Last week, the 5th U.S. Circuit Court of Appeals ruled that a Texas law making it illegal to sell or promote obscene devices violated the Constitution's 14th Amendment on the right to privacy. Mississippi is also in the 5th Circuit; Alabama is in the 11th Circuit.
This week the attorney general's office in Mississippi said the Texas ruling may make that state's 25-year-old ban unenforceable.
"It's still on the books, but the 5th Circuit ruling will make any defense of the law problematic," Assistant Attorney General Harold Pizzetta said Tuesday. "It will put our statute in jeopardy."
A year ago, the Atlanta-based 11th U.S. Circuit Court of Appeals upheld Alabama's ban as constitutional, saying "the state's interest in preserving and promoting public morality provides a rational basis for the challenged statute."
The U.S. Supreme Court last year then declined to hear a Huntsville business woman's challenge to the Alabama law.
Sherri Williams, who owns Pleasures stores in Huntsville and Decatur, has spent more than nine years fighting the ban. She said the Texas ruling could encourage the Alabama Legislature to change the law.
Rep. John Rogers Jr., D-Birmingham, is sponsoring a bill that would delete the relevant few lines from the state's 1998 Anti-Obscenity Act.
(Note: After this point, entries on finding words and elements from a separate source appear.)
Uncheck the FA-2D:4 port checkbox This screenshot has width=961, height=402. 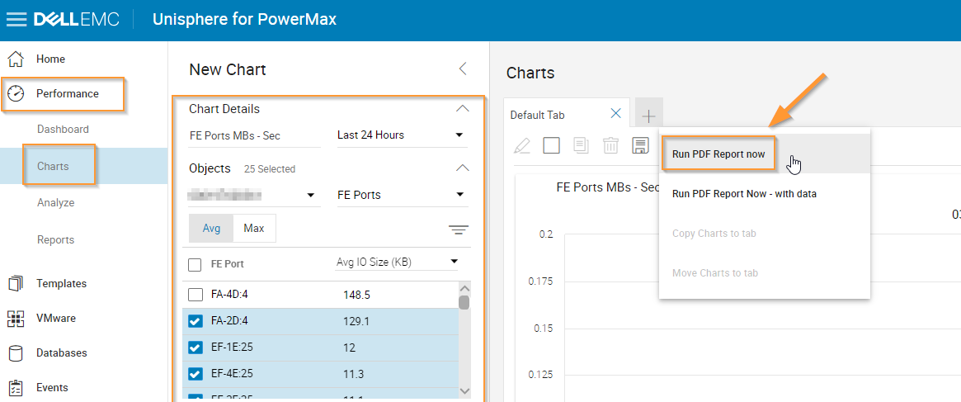(x=195, y=321)
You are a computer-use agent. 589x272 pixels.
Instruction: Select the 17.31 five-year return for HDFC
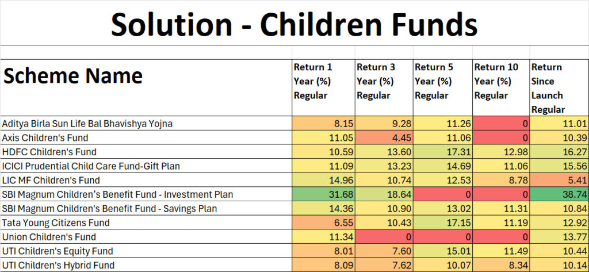click(x=443, y=152)
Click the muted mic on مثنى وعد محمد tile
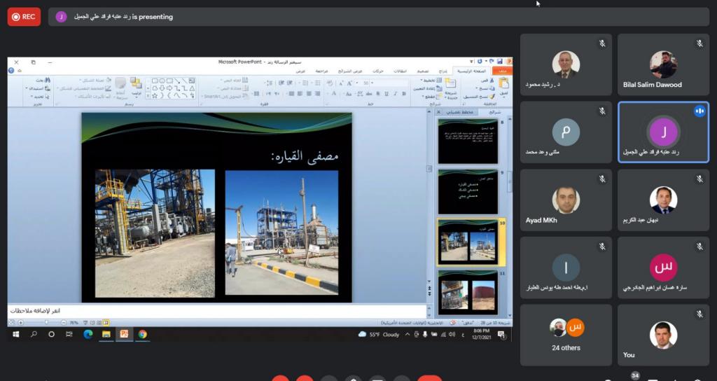 click(x=601, y=111)
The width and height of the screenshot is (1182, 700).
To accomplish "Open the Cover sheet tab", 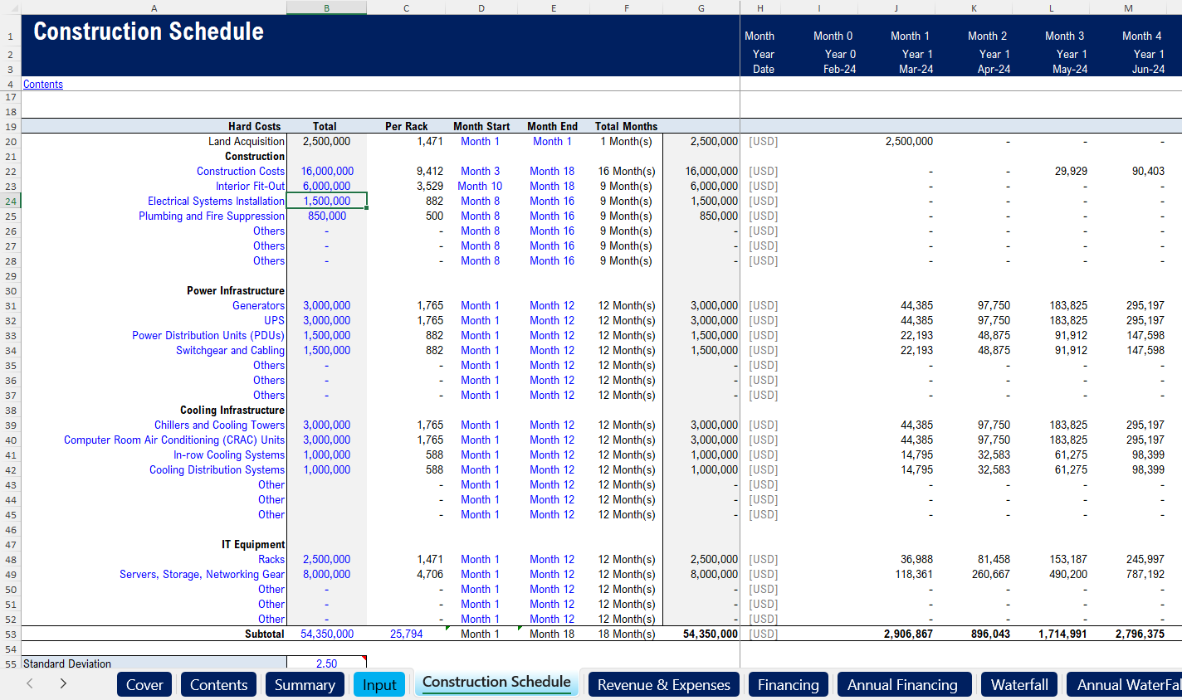I will (x=144, y=684).
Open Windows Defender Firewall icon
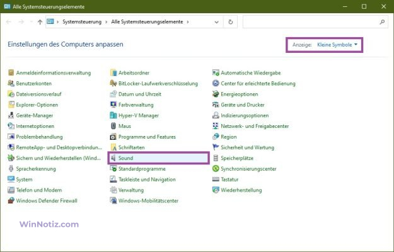Screen dimensions: 394x252 (x=11, y=200)
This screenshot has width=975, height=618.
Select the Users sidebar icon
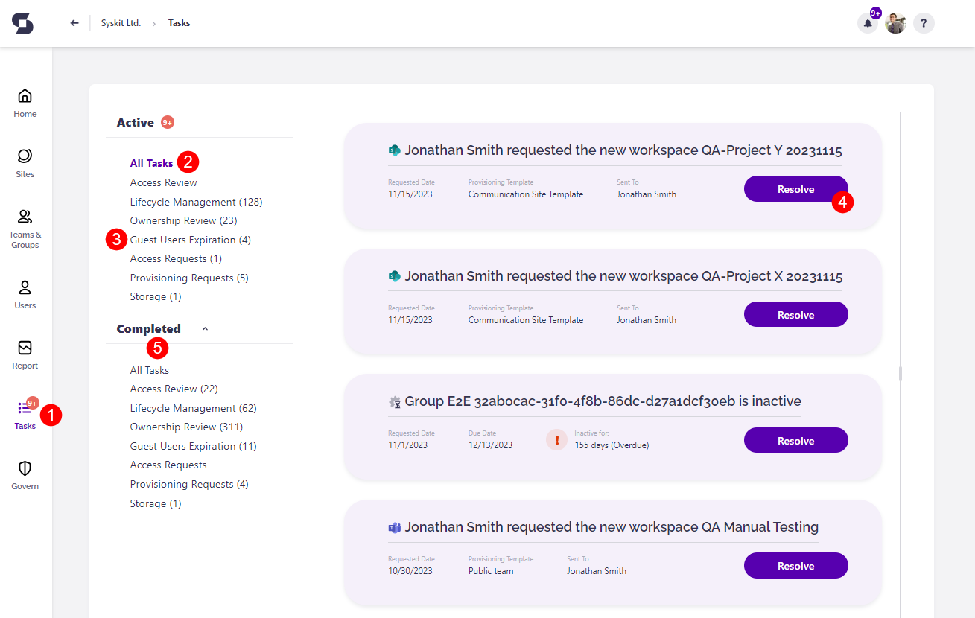(x=25, y=290)
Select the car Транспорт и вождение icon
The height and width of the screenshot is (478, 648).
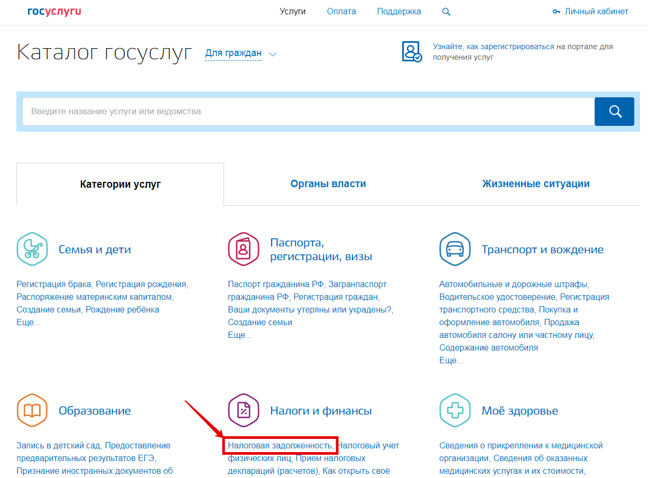coord(455,249)
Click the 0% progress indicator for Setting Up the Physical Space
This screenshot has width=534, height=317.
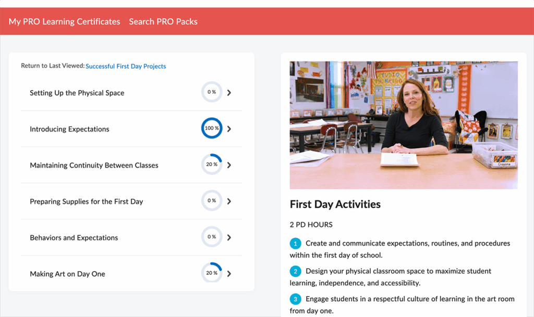point(212,92)
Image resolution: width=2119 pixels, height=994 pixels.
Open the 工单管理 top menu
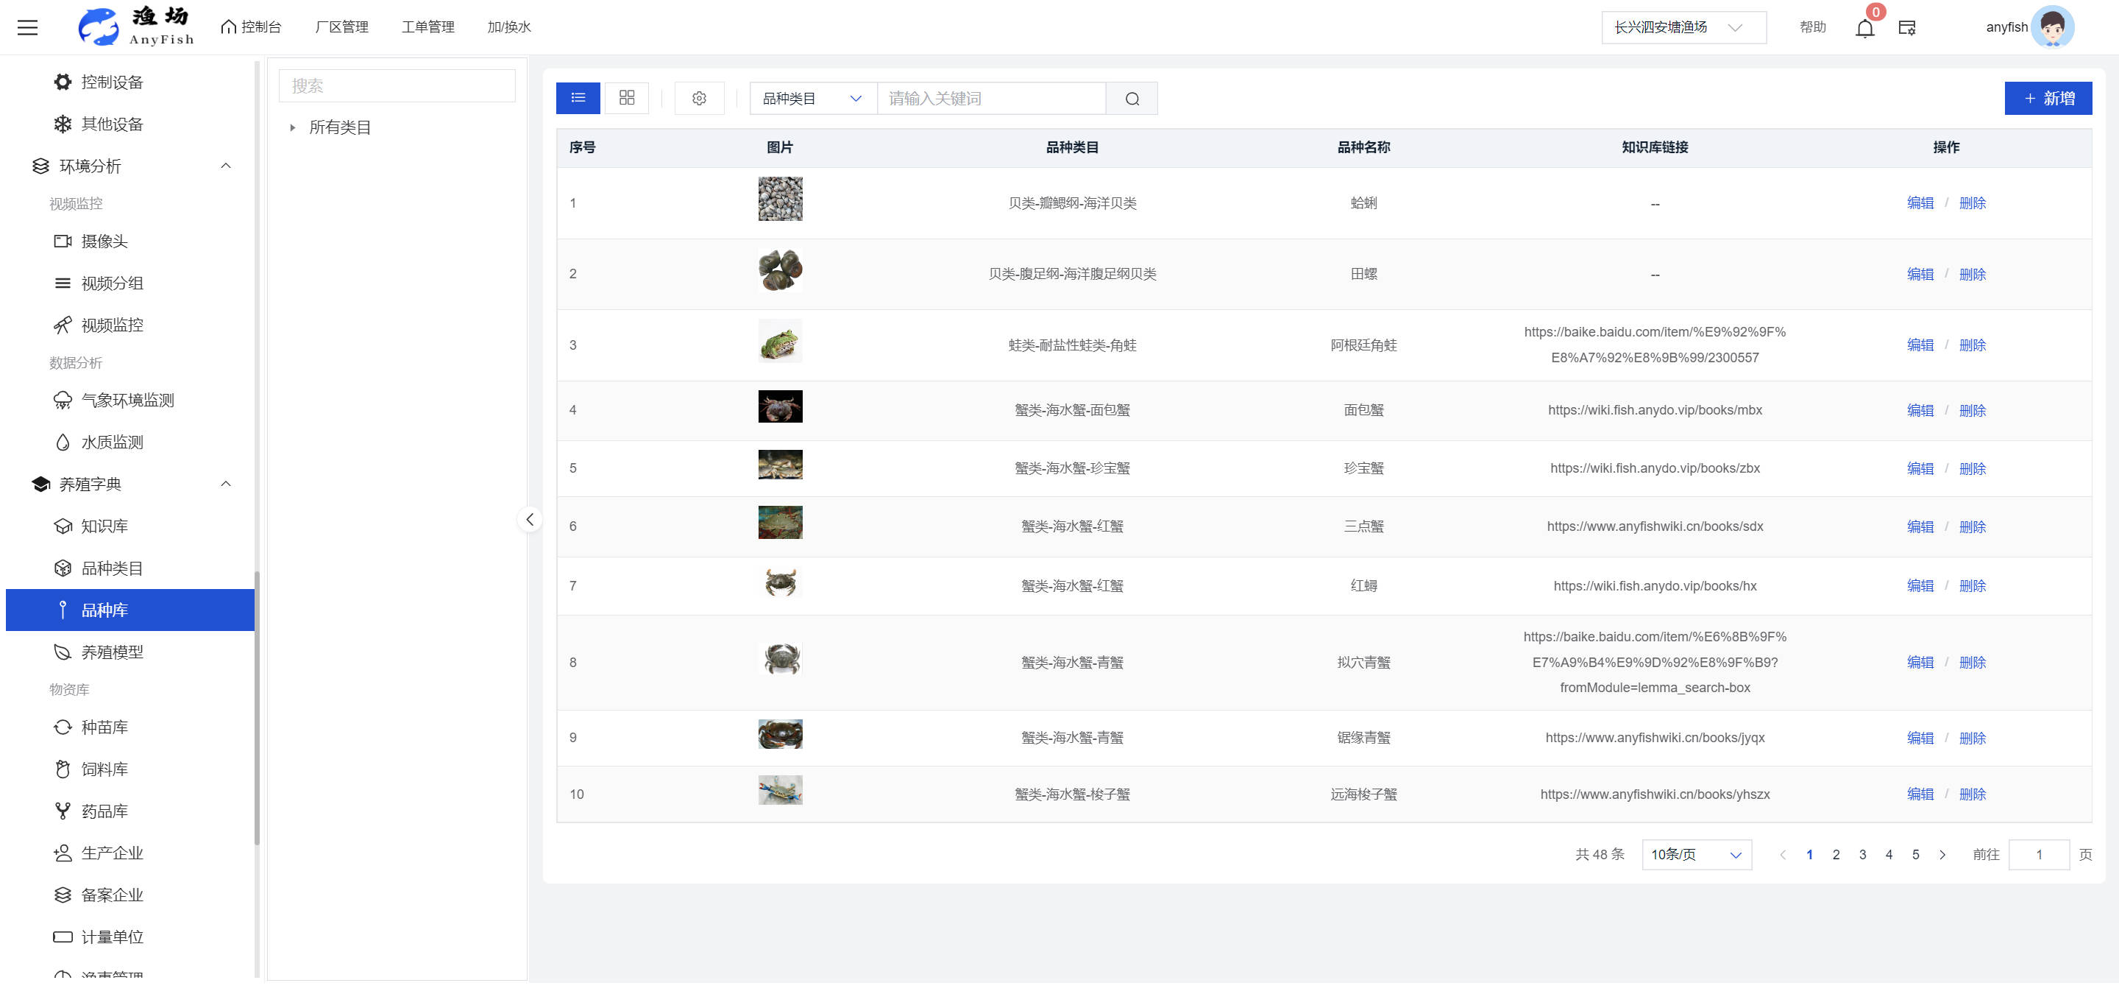tap(427, 27)
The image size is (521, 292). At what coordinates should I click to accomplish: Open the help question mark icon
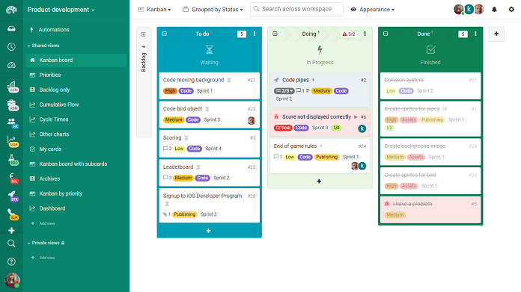tap(11, 261)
The proposed bill would not affect Alabama's prohibitions against nude dancing or other forms of obscenity, but would remove lines barring the distribution of "any device designed or marketed as useful primarily for the stimulation of human genital organs."
Williams said she has printed 5,000 postcards to be sent by her customers to lobby their legislators.
"Maybe now that they're the only one standing they'll listen," said Williams.
Texas, Mississippi, Alabama and Virginia are the only states with obscene-devices laws. But Virginia's law is somewhat different and does not seem to ban the sale of sex toys, according to parties in the Texas case.